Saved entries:
# # # # #

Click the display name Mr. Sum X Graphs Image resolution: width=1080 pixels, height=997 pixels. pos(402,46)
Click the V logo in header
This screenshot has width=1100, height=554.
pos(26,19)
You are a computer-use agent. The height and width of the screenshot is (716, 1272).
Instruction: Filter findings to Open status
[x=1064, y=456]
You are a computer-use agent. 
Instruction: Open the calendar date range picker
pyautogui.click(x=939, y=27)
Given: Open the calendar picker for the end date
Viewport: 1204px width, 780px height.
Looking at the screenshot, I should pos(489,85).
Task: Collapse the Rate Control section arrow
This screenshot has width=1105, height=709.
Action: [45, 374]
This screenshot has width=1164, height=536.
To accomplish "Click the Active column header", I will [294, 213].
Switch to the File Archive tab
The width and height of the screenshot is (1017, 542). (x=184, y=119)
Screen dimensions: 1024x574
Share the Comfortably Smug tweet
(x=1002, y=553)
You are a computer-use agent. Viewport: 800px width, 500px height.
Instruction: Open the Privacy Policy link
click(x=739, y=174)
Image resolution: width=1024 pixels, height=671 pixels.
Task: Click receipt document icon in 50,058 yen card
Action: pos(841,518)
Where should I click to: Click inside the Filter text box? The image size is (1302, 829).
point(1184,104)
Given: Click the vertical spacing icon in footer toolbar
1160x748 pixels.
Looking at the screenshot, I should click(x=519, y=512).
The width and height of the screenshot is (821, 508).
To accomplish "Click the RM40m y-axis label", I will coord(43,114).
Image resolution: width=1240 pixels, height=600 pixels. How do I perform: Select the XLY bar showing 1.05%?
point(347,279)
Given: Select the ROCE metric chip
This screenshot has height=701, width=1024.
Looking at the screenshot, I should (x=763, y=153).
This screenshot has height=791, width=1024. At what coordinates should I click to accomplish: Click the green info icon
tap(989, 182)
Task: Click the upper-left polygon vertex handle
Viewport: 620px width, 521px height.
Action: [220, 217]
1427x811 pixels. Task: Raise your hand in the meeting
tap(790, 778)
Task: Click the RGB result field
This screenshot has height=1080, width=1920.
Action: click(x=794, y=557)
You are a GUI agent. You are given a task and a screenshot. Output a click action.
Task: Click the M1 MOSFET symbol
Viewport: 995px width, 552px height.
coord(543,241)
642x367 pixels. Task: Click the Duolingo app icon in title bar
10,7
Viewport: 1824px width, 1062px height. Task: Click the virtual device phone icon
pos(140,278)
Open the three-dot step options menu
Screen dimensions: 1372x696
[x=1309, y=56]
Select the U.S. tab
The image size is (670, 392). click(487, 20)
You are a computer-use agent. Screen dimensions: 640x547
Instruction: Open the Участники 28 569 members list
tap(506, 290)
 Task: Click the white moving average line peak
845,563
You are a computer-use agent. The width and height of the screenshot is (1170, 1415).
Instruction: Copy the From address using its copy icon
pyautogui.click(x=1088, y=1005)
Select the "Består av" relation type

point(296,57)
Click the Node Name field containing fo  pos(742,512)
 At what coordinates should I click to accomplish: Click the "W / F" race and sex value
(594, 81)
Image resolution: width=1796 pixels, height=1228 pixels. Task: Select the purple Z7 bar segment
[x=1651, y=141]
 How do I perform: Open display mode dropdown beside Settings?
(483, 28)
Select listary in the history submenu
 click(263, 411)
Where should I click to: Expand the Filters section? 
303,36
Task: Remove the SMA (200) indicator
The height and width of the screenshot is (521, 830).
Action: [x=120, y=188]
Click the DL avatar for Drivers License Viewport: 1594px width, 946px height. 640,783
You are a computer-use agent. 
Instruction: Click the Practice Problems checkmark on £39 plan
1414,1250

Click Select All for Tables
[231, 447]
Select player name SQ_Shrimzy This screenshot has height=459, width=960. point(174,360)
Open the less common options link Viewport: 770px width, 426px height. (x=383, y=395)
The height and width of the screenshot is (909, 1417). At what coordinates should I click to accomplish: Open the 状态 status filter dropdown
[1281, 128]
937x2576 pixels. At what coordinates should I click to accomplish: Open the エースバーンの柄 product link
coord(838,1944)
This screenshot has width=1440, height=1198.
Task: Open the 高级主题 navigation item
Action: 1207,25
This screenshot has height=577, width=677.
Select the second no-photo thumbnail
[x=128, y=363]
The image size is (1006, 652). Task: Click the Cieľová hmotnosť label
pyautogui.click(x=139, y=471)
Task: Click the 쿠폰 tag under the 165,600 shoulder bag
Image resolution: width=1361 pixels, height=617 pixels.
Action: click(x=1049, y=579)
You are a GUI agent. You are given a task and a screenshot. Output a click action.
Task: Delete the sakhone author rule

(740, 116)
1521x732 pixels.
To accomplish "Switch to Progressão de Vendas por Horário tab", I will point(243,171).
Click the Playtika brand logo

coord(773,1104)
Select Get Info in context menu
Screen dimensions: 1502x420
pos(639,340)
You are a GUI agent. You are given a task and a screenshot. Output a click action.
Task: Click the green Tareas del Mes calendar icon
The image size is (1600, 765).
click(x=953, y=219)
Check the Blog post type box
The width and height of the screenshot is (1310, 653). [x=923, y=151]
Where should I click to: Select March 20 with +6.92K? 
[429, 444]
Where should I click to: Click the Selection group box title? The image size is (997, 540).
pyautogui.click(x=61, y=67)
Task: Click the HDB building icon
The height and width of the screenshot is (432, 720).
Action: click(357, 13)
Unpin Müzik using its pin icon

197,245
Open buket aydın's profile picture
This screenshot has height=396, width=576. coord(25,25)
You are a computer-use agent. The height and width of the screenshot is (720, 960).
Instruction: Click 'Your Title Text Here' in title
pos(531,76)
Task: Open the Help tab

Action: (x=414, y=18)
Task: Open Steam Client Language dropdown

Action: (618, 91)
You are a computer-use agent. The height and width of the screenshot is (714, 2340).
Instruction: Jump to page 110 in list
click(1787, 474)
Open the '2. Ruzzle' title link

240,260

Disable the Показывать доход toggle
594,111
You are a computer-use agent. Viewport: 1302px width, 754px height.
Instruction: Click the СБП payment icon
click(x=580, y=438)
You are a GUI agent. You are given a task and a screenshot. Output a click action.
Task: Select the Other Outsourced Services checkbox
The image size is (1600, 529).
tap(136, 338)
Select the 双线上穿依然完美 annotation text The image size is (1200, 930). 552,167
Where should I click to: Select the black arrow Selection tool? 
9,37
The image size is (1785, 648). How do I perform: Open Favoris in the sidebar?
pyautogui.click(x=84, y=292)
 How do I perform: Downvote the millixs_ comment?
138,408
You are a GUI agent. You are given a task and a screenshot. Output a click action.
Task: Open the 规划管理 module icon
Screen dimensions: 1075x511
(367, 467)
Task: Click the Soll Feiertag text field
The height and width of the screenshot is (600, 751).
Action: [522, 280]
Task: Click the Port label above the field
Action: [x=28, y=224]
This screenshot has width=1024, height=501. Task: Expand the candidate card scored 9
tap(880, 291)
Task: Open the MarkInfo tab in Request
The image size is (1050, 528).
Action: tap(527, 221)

# # # # #

Assigned task: Every record, word for word, must be returned.

Exercise response:
Click the display name Mr. Sum X Graphs Image resolution: width=1080 pixels, height=997 pixels. pos(402,46)
Click the V logo in header
This screenshot has width=1100, height=554.
pos(26,19)
You are a computer-use agent. The height and width of the screenshot is (716, 1272).
Instruction: Filter findings to Open status
[x=1064, y=456]
You are a computer-use agent. 
Instruction: Open the calendar date range picker
pyautogui.click(x=939, y=27)
Given: Open the calendar picker for the end date
Viewport: 1204px width, 780px height.
Looking at the screenshot, I should pos(489,85).
Task: Collapse the Rate Control section arrow
This screenshot has width=1105, height=709.
Action: [45, 374]
This screenshot has width=1164, height=536.
To accomplish "Click the Active column header", I will [294, 213].
Switch to the File Archive tab
The width and height of the screenshot is (1017, 542). (x=184, y=119)
Screen dimensions: 1024x574
Share the Comfortably Smug tweet
(x=1002, y=553)
You are a computer-use agent. Viewport: 800px width, 500px height.
Instruction: Open the Privacy Policy link
click(x=739, y=174)
Image resolution: width=1024 pixels, height=671 pixels.
Task: Click receipt document icon in 50,058 yen card
Action: pos(841,518)
Where should I click to: Click inside the Filter text box? The image size is (1302, 829).
point(1184,104)
Given: Click the vertical spacing icon in footer toolbar
1160x748 pixels.
Looking at the screenshot, I should click(x=519, y=512).
The width and height of the screenshot is (821, 508).
To accomplish "Click the RM40m y-axis label", I will coord(43,114).
Image resolution: width=1240 pixels, height=600 pixels. How do I perform: Select the XLY bar showing 1.05%?
point(347,279)
Given: Select the ROCE metric chip
This screenshot has height=701, width=1024.
Looking at the screenshot, I should (x=763, y=153).
This screenshot has height=791, width=1024. At what coordinates should I click to accomplish: Click the green info icon
tap(989, 182)
Task: Click the upper-left polygon vertex handle
Viewport: 620px width, 521px height.
Action: [220, 217]
1427x811 pixels. Task: Raise your hand in the meeting
tap(790, 778)
Task: Click the RGB result field
This screenshot has height=1080, width=1920.
Action: click(x=794, y=557)
You are a GUI agent. You are given a task and a screenshot. Output a click action.
Task: Click the M1 MOSFET symbol
Viewport: 995px width, 552px height.
coord(543,241)
642x367 pixels. Task: Click the Duolingo app icon in title bar
10,7
Viewport: 1824px width, 1062px height. Task: Click the virtual device phone icon
pos(140,278)
Open the three-dot step options menu
Screen dimensions: 1372x696
[x=1309, y=56]
Select the U.S. tab
The image size is (670, 392). click(487, 20)
You are a computer-use agent. Screen dimensions: 640x547
Instruction: Open the Участники 28 569 members list
tap(506, 290)
 Task: Click the white moving average line peak
845,563
You are a computer-use agent. The width and height of the screenshot is (1170, 1415).
Instruction: Copy the From address using its copy icon
pyautogui.click(x=1088, y=1005)
Select the "Består av" relation type

point(296,57)
Click the Node Name field containing fo  pos(742,512)
 At what coordinates should I click to accomplish: Click the "W / F" race and sex value
(594, 81)
Image resolution: width=1796 pixels, height=1228 pixels. Task: Select the purple Z7 bar segment
[x=1651, y=141]
 How do I perform: Open display mode dropdown beside Settings?
(483, 28)
Select listary in the history submenu
 click(263, 411)
Where should I click to: Expand the Filters section? 
303,36
Task: Remove the SMA (200) indicator
The height and width of the screenshot is (521, 830).
Action: [x=120, y=188]
Click the DL avatar for Drivers License Viewport: 1594px width, 946px height. 640,783
You are a computer-use agent. 
Instruction: Click the Practice Problems checkmark on £39 plan
1414,1250

Click Select All for Tables
[231, 447]
Select player name SQ_Shrimzy This screenshot has height=459, width=960. point(174,360)
Open the less common options link Viewport: 770px width, 426px height. (x=383, y=395)
The height and width of the screenshot is (909, 1417). At what coordinates should I click to accomplish: Open the 状态 status filter dropdown
[1281, 128]
937x2576 pixels. At what coordinates should I click to accomplish: Open the エースバーンの柄 product link
coord(838,1944)
This screenshot has width=1440, height=1198.
Task: Open the 高级主题 navigation item
Action: 1207,25
This screenshot has height=577, width=677.
Select the second no-photo thumbnail
[x=128, y=363]
The image size is (1006, 652). Task: Click the Cieľová hmotnosť label
pyautogui.click(x=139, y=471)
Task: Click the 쿠폰 tag under the 165,600 shoulder bag
Image resolution: width=1361 pixels, height=617 pixels.
Action: click(x=1049, y=579)
You are a GUI agent. You are given a task and a screenshot. Output a click action.
Task: Delete the sakhone author rule

(740, 116)
1521x732 pixels.
To accomplish "Switch to Progressão de Vendas por Horário tab", I will point(243,171).
Click the Playtika brand logo

coord(773,1104)
Select Get Info in context menu
Screen dimensions: 1502x420
pos(639,340)
You are a GUI agent. You are given a task and a screenshot. Output a click action.
Task: Click the green Tareas del Mes calendar icon
The image size is (1600, 765).
click(x=953, y=219)
Check the Blog post type box
The width and height of the screenshot is (1310, 653). [x=923, y=151]
Where should I click to: Select March 20 with +6.92K? 
[429, 444]
Where should I click to: Click the Selection group box title? The image size is (997, 540).
pyautogui.click(x=61, y=67)
Task: Click the HDB building icon
The height and width of the screenshot is (432, 720).
Action: click(357, 13)
Unpin Müzik using its pin icon

197,245
Open buket aydın's profile picture
This screenshot has height=396, width=576. coord(25,25)
You are a computer-use agent. The height and width of the screenshot is (720, 960).
Instruction: Click 'Your Title Text Here' in title
pos(531,76)
Task: Open the Help tab

Action: (x=414, y=18)
Task: Open Steam Client Language dropdown

Action: (618, 91)
You are a computer-use agent. The height and width of the screenshot is (714, 2340).
Instruction: Jump to page 110 in list
click(1787, 474)
Open the '2. Ruzzle' title link

240,260

Disable the Показывать доход toggle
594,111
You are a computer-use agent. Viewport: 1302px width, 754px height.
Instruction: Click the СБП payment icon
click(x=580, y=438)
You are a GUI agent. You are given a task and a screenshot. Output a click action.
Task: Select the Other Outsourced Services checkbox
The image size is (1600, 529).
tap(136, 338)
Select the 双线上穿依然完美 annotation text The image size is (1200, 930). 552,167
Where should I click to: Select the black arrow Selection tool? 
9,37
The image size is (1785, 648). How do I perform: Open Favoris in the sidebar?
pyautogui.click(x=84, y=292)
 How do I perform: Downvote the millixs_ comment?
138,408
You are a GUI agent. You are given a task and a screenshot. Output a click action.
Task: Open the 规划管理 module icon
Screen dimensions: 1075x511
(367, 467)
Task: Click the Soll Feiertag text field
The height and width of the screenshot is (600, 751).
Action: [522, 280]
Task: Click the Port label above the field
Action: [x=28, y=224]
This screenshot has width=1024, height=501. Task: Expand the candidate card scored 9
tap(880, 291)
Task: Open the MarkInfo tab in Request
The image size is (1050, 528).
Action: tap(527, 221)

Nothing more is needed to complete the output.